▶ [Exercise prompt]:
Return exactly the lines that run from the one with "Select बी.सी.ए caste radio button" to the last line of the entries below, both included, and nothing else.

[Stored records]
▼
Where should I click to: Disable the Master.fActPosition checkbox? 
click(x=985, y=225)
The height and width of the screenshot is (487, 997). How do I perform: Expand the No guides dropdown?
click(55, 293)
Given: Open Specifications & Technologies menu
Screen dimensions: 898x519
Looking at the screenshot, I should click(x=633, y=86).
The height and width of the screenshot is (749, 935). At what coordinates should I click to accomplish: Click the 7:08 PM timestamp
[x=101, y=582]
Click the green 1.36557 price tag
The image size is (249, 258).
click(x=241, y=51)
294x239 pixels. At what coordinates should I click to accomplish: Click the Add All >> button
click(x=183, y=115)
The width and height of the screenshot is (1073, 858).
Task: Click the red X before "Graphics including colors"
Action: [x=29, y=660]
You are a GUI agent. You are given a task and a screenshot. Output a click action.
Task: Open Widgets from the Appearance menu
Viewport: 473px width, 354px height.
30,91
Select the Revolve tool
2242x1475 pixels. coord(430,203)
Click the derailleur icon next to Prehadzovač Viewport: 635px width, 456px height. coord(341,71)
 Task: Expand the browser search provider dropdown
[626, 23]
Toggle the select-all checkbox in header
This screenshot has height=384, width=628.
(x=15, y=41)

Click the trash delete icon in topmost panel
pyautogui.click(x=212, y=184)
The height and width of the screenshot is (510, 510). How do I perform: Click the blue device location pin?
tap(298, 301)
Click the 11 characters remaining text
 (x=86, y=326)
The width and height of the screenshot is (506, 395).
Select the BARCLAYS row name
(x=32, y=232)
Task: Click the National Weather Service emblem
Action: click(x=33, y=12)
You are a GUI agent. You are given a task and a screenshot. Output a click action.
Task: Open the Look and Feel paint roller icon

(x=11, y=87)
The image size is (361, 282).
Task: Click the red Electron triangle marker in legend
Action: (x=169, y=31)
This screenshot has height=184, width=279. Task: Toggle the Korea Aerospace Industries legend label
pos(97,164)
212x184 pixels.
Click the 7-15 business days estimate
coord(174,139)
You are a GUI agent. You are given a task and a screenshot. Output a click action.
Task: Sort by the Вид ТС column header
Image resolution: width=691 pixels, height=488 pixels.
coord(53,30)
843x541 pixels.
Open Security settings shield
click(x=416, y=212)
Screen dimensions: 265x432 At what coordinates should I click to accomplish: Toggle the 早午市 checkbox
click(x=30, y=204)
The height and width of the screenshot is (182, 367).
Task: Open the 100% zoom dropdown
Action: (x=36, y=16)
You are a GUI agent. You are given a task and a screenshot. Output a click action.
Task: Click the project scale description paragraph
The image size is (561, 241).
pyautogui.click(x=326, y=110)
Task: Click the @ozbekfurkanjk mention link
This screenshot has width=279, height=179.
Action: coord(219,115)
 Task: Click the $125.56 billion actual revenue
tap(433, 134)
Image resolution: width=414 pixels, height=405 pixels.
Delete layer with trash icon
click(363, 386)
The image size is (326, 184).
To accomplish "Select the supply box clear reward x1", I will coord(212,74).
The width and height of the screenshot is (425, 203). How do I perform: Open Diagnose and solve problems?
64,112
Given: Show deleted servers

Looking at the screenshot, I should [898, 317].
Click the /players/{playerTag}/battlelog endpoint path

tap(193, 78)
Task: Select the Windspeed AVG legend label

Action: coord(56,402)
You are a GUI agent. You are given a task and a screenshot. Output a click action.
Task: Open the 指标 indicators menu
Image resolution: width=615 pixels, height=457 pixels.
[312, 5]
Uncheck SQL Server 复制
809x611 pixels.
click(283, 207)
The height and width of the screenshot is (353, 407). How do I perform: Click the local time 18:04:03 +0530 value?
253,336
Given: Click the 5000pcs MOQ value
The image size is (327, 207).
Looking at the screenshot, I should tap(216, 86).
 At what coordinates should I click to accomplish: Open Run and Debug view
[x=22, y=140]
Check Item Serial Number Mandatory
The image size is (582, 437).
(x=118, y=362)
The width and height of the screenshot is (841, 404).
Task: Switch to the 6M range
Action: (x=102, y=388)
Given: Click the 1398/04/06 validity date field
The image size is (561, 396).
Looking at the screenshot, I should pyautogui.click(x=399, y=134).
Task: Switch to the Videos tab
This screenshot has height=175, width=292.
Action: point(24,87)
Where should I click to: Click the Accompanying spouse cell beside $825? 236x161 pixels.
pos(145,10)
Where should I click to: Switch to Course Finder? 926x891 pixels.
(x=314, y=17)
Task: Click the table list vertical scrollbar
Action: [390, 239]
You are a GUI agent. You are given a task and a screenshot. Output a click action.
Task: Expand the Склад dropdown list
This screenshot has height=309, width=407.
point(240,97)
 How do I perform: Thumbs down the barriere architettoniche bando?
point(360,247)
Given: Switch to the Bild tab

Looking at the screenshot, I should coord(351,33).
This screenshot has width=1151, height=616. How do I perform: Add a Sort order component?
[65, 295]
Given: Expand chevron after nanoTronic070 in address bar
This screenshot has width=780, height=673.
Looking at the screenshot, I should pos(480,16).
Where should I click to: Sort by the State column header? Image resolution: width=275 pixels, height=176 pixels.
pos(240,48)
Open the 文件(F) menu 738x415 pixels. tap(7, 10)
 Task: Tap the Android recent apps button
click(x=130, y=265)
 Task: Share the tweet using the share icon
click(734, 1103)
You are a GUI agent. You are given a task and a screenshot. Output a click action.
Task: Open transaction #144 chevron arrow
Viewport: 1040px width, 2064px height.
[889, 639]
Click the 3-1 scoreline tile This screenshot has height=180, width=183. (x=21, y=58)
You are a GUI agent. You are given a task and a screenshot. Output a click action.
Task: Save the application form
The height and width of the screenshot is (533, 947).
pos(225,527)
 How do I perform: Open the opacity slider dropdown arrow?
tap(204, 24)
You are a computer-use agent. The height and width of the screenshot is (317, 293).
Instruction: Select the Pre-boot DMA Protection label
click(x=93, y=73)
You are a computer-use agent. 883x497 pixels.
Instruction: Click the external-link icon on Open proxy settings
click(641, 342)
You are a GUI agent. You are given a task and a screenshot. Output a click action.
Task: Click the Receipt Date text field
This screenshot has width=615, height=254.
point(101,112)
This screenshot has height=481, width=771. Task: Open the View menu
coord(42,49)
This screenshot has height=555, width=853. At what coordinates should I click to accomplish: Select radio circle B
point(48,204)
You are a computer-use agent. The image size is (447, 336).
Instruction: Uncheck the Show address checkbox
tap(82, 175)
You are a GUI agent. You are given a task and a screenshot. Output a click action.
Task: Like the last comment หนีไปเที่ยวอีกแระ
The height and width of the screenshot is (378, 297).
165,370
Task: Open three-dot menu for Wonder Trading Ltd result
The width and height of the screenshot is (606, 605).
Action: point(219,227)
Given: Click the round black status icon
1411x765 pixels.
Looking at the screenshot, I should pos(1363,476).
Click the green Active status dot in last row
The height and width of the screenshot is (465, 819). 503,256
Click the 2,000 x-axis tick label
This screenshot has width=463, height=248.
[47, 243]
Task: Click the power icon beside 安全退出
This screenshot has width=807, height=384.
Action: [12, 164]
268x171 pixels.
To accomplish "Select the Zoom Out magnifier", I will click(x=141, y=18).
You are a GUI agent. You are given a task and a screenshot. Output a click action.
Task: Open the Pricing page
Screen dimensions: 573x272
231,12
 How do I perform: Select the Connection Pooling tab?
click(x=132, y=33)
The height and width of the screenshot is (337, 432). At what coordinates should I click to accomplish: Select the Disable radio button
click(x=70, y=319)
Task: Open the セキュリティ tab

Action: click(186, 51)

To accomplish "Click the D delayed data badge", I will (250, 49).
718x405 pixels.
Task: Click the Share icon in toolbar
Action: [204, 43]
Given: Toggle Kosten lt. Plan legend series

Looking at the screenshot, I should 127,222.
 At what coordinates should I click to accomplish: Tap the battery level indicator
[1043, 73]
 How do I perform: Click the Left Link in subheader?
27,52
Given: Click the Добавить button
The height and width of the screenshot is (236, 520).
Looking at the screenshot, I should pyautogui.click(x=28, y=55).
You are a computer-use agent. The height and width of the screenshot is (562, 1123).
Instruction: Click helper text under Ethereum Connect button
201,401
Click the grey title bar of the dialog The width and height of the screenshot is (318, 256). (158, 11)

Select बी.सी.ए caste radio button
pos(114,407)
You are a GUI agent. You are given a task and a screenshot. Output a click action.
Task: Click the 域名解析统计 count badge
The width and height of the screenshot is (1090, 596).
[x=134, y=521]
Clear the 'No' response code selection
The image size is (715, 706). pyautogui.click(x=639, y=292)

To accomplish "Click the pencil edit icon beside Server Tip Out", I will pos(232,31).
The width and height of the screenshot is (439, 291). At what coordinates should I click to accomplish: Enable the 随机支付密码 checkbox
▲
▶ [Reply to the exercise]:
Select बी.सी.ए caste radio button
pos(114,407)
You are a GUI agent. You are given a task and a screenshot. Output a click action.
Task: Click the 域名解析统计 count badge
The width and height of the screenshot is (1090, 596).
[x=134, y=521]
Clear the 'No' response code selection
The image size is (715, 706). pyautogui.click(x=639, y=292)

To accomplish "Click the pencil edit icon beside Server Tip Out", I will pos(232,31).
The width and height of the screenshot is (439, 291). At what coordinates should I click to accomplish: Enable the 随机支付密码 checkbox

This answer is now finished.